Je me permets de publier ici quelques éléments de son message pour introduire des éléments de réponse rapidement rédigés et qu’on pourra développer ultérieurement.
Benoît E. est notamment revenu sur le status des bibliothécaires et de leurs initiatives lorsqu’ils outrepassent leur fonction professionnelle en investissant Wikipédia. On sait que ces initiatives agissent à plusieurs niveaux, en permettant tout à la fois d’animer leur communauté et public, faire circuler des éléments de leurs collections, diffuser des connaissances, et enrichir une encyclopédie collective. Autant de fonctions qui semblent s’aligner avec la mission des bibliothèques.
Sur le points soulevé par Nicolas sur le rôle des bibliothécaires dans la construction de l’environnement documentaire des individus je pense que l’enjeu est autour de l’organisation de cette fonction.
Pour le moment c’est une activité des bibliothécaires qui est largement en dehors de leur feuille de route avec des initiatives personnelles fortes. La motivation est surtout basée sur la participation des bibliothèques au développement d’un espace du savoir ouvert à tous et auquel les bibliothécaires peuvent apporter une vraie plus-value .
Il me semble quand même que cela ne passe pas la barre des objectifs ou ambitions des bibliothèques en tant qu’institutions qui ne peuvent pas vraiment tirer de cette activité un indicateur.
Mais il me semble qu’il ne peut en être autrement actuellement. Car la question sous-jacente est celle d’un changement radical de modèle social et économique. J’ai la faiblesse de croire que ce changement est possible, puisqu’il est déjà présent et opérationnel dans d’innombrables initiatives à différentes échelles, petites et grandes. Effectivement, ces initiatives sont hors-radar (des institutions), et demander aux institutions de les intégrer reviendrait à leur demander de se démanteler pour se reconstruire ailleurs et autrement. Ça demande une force politique immense. Tout l’enjeu est de savoir si ca se passera avant une rupture majeure du système, ou après.

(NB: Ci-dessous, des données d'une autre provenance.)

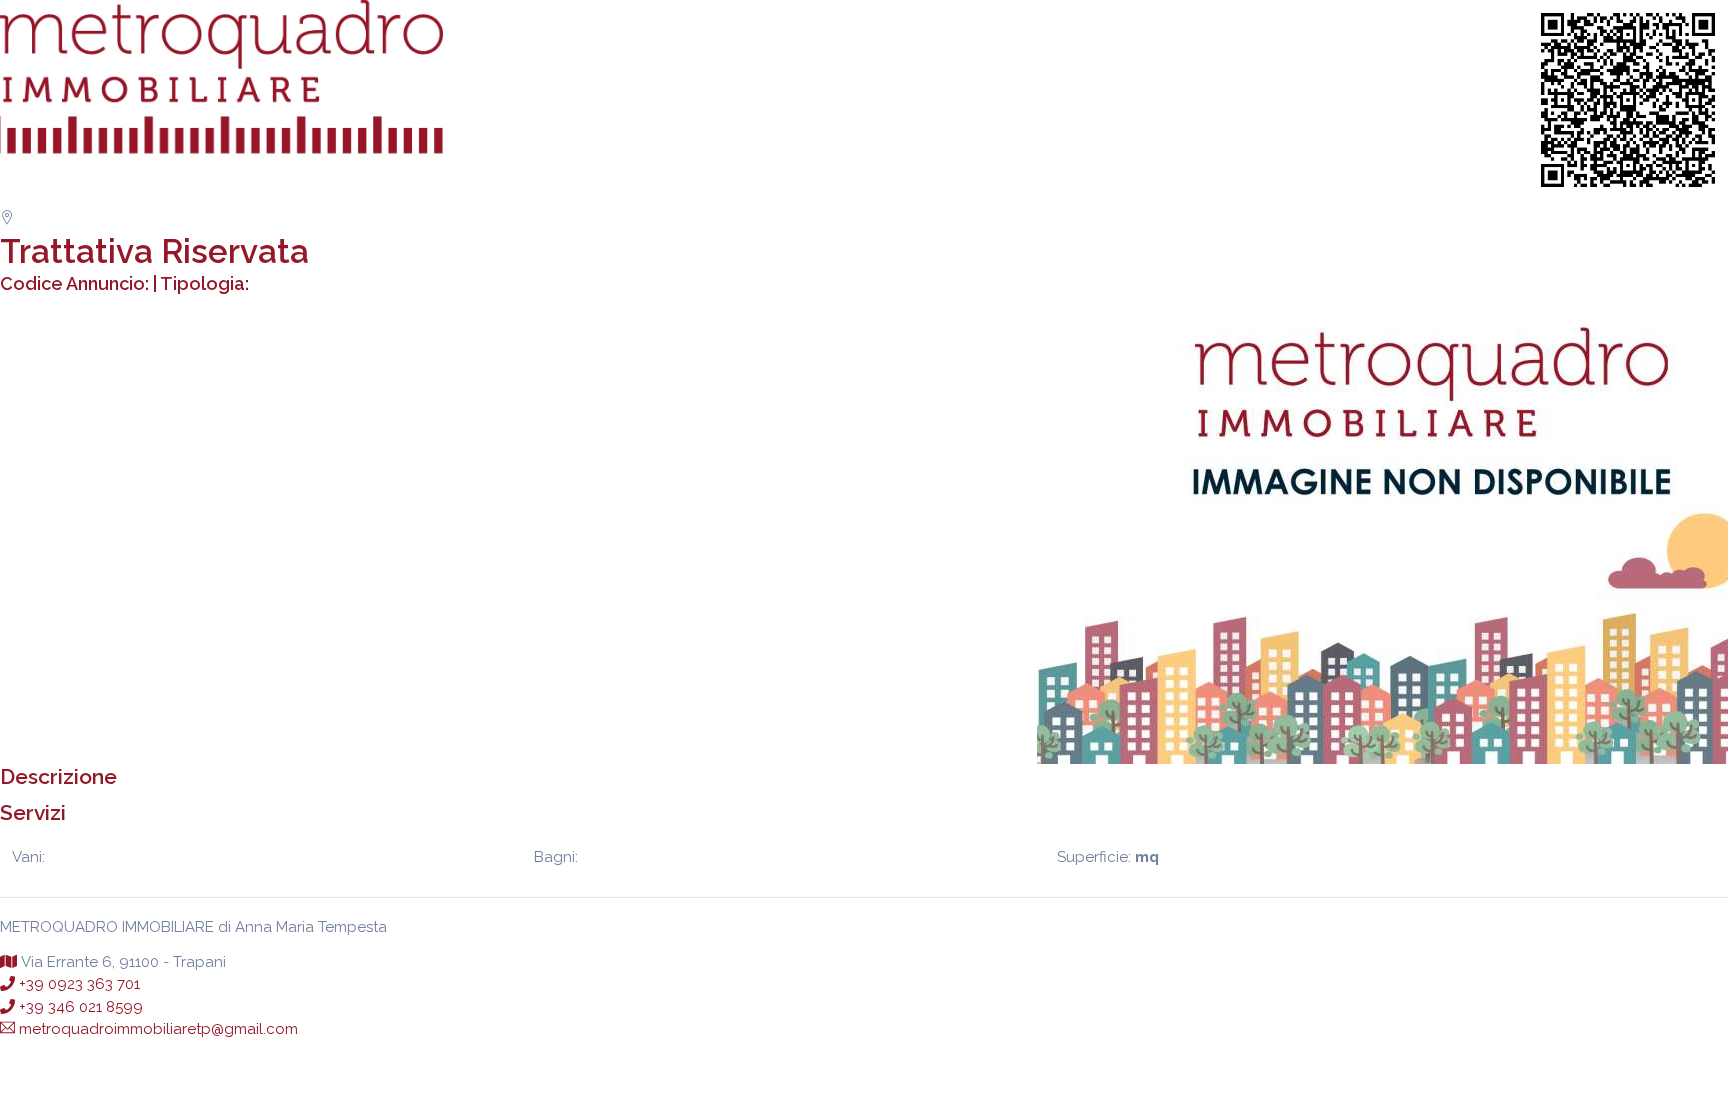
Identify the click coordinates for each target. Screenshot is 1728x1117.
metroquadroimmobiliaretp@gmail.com (158, 1029)
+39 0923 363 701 (79, 984)
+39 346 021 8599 (81, 1007)
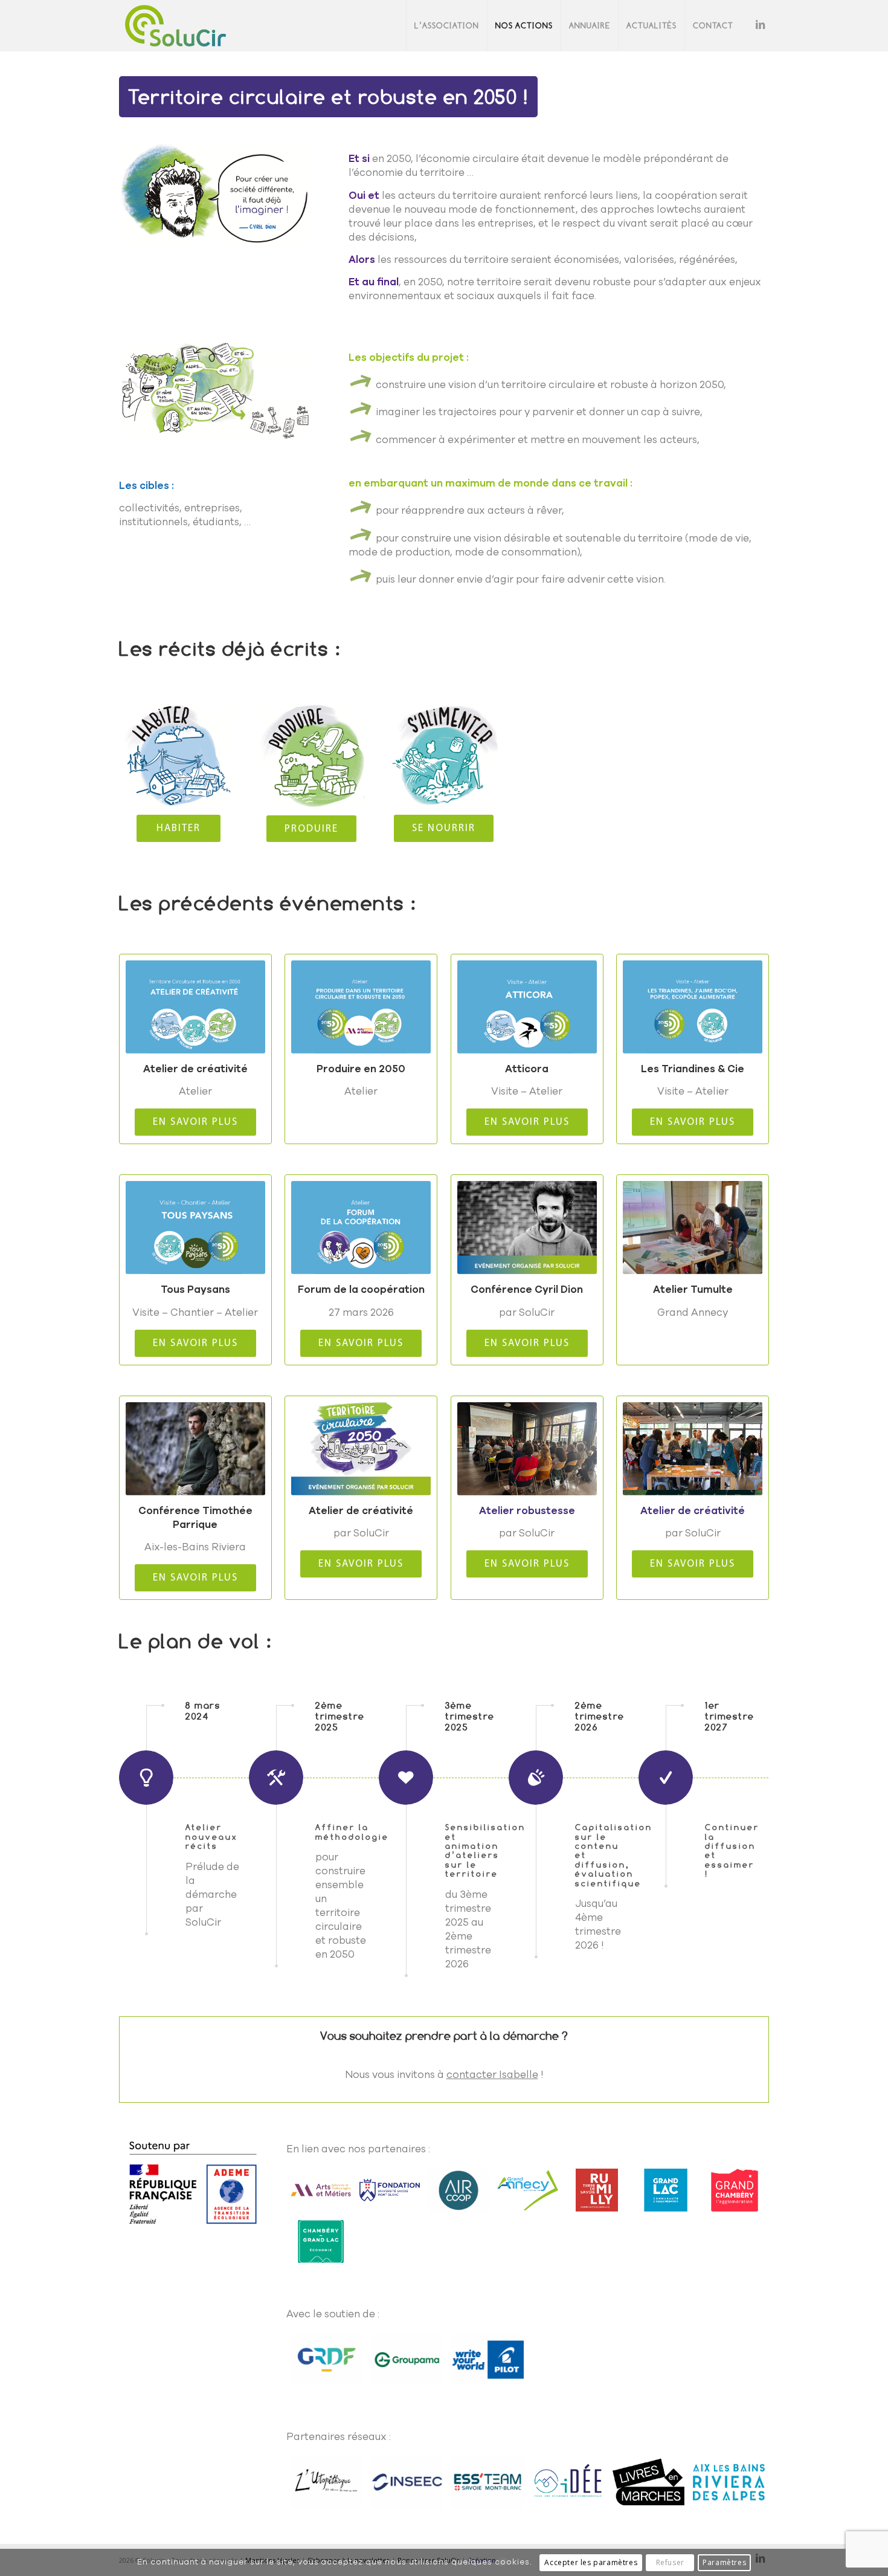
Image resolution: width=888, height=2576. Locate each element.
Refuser (670, 2562)
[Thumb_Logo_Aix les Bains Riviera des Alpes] (729, 2482)
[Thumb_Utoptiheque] (326, 2482)
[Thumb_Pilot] (487, 2360)
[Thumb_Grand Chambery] (734, 2190)
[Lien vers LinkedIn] (760, 25)
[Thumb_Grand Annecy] (527, 2190)
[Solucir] (175, 25)
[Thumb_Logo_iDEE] (568, 2482)
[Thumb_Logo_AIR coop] (458, 2190)
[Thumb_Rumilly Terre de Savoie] (596, 2190)
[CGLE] (320, 2241)
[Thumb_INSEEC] (407, 2482)
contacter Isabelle (492, 2075)
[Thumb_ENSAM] (320, 2190)
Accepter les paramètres (590, 2562)
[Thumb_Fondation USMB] (389, 2190)
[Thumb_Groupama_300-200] (407, 2360)
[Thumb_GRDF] (326, 2360)
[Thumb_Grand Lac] (665, 2190)
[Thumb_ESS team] (487, 2482)
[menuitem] (446, 25)
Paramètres (724, 2562)
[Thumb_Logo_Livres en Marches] (648, 2482)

Plusieurs expériences existent dans le sens “avant rupture” ; ce sont des aventures humaines2 assez extraordinaires à l’échelle d’un ministère, d’une institution, d’une entreprise. Et de manière plus ordinaires, ce sont ainsi que fonctionnent beaucoup de lieux et actions auto-géré·e·s. Ca peut paraitre très utopique, mais il va en falloir de l’utopie pour sortir ce monde de sa folie.
Ces initiatives de bibliothécaires hors-mission institutionnelle anticipent déjà sur ce·s modèle·s, et préparent le terrain à une autre façon de vivre, produire, gérer. Ces initiatives ne sont ni isolées, ni dérisoires, et encore moins négligeables. Elles opèrent simplement sur un autre plan, un plan qui échappe aux institutions qui n’ont pas été conçues pour les appréhender (hors-radar). Il n’est même pas certain que leur organisation soit souhaitable, tant ce qui les tient ensemble, ce qui leur permet d’atteindre un tel seuil critique performatif sur la société, c’est d’abord l’appareillage technique et juridique sur lequel elles reposent : des protocoles de communication ouverts, des formats et standards ouverts et partagés, des licences copyleft.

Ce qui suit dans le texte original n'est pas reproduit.